Meta-analysis of utility of anti-MDA5 antibody measurement for identifying RP-ILD in patients with PM/DM.

We further examined the potential utility of anti-MDA5 antibody measurement for identifying RP-ILD in patients with PM/DM using a meta-analysis. Three studies were further excluded due to lack of control patients with PM/DM but without anti-MDA5 antibody ([18, 21, 24]) (see Supplementary Figure 1, available in the online version of this article at http://onlinelibrary.wiley.com/doi/10.1002/acr.21985/abstract). In total, the meta-analysis included 631 patients with PM/DM, consisting of 168 with anti-MDA5 antibody and 463 without it.

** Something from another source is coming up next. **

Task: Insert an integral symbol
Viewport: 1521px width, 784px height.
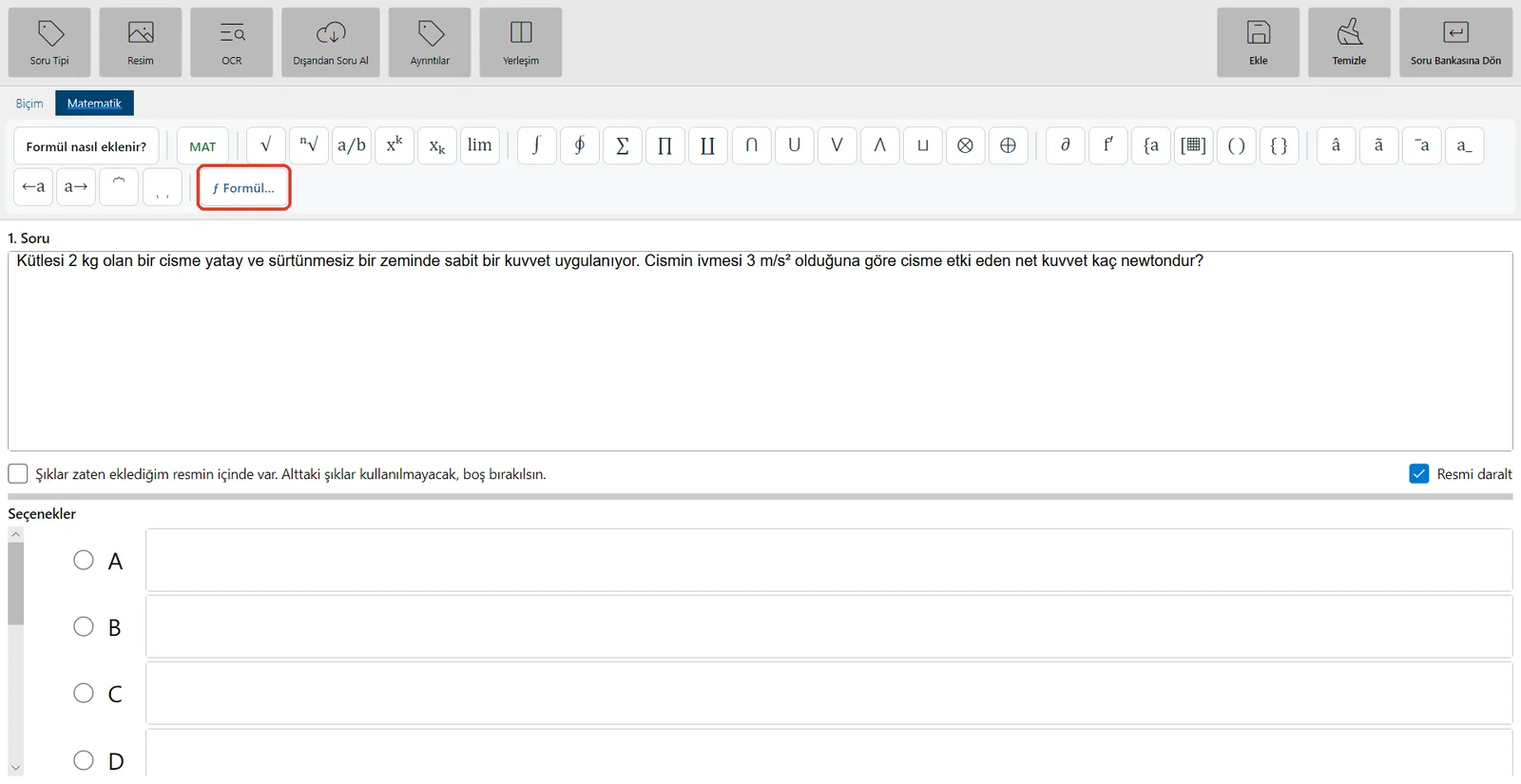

As shown in Figure 2A, sensitivity values for the individual studies ranged from 40% to 100%, and the pooled estimated sensitivity was 77% (95% CI 64–87%), with some heterogeneity between the studies. Specificity values for the individual studies ranged from 63% to 100%, and the pooled estimated specificity was excellent (86%, 95% CI 79–90%) (Figure 2B). The LRs for a positive result of anti-MDA5 antibody ranged from 1.37 to 32.45 across the studies, with a pooled estimate of 5.37 (95% CI 3.51–8.21), while the LRs for a negative result were between 0.11 and 0.84, with a pooled estimate of 0.26 (95% CI 0.16–0.44), although there was considerable heterogeneity between the studies. These estimates are not affected by the presence of publication bias as demonstrated by the symmetry of the funnel plot (see Supplementary Figure 2, available in the online version of this article at http://onlinelibrary.wiley.com/doi/10.1002/acr.21985/abstract). Finally, the DORs for the individual studies had the widest range, from 1.63 to 139.4, with an overall value of 20.41 (95% CI 9.02–46.20) and substantial heterogeneity (Figure 2C).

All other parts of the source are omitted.